> Material supplied:
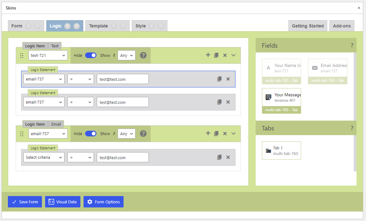The height and width of the screenshot is (221, 366).
Task: Click the Tabs panel help question mark
Action: point(352,128)
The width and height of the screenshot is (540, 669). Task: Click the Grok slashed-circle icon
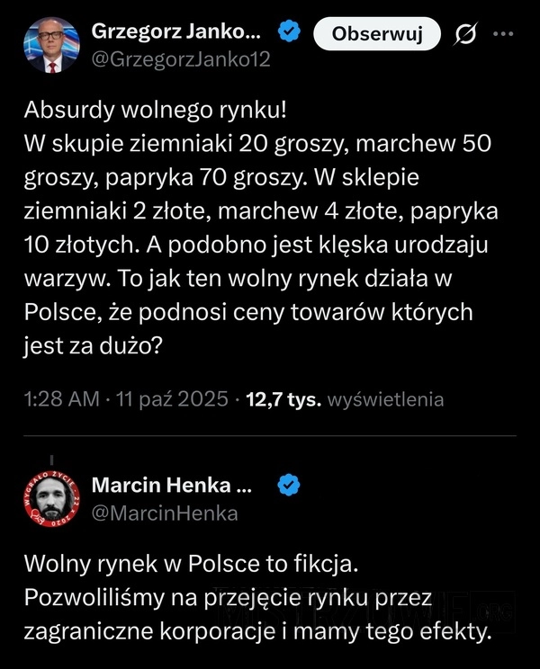click(466, 34)
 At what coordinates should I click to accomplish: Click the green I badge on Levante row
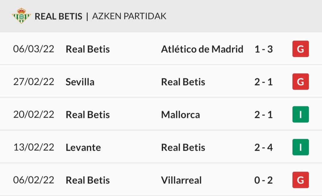pos(301,147)
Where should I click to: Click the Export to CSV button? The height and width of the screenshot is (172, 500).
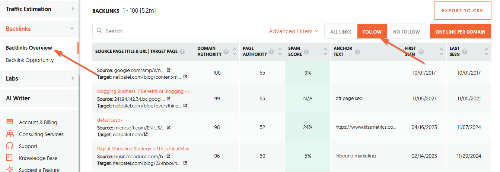pyautogui.click(x=462, y=10)
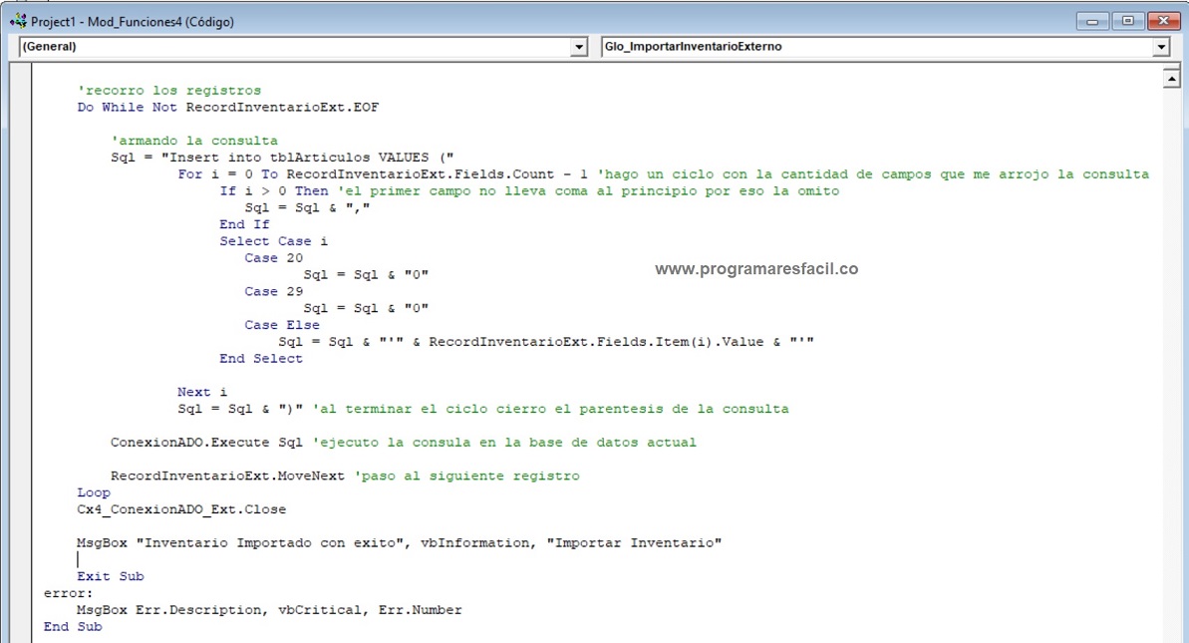Click the 'Select Case i' statement
1189x643 pixels.
(x=273, y=241)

> Work instructions:
Set down the records again word for word, starting at the line that contains "The width and" and ending at the last line of the records. Leave the pictures out.

> Worked answer:
The width and height of the screenshot is (540, 669). Task: Click the Grok slashed-circle icon
click(466, 34)
 At what coordinates should I click to accomplish: Click the green I badge on Levante row
pos(301,147)
Where should I click to: Click the Export to CSV button? The height and width of the screenshot is (172, 500).
pyautogui.click(x=462, y=10)
Click the 'Select Case i' statement
1189x643 pixels.
(x=273, y=241)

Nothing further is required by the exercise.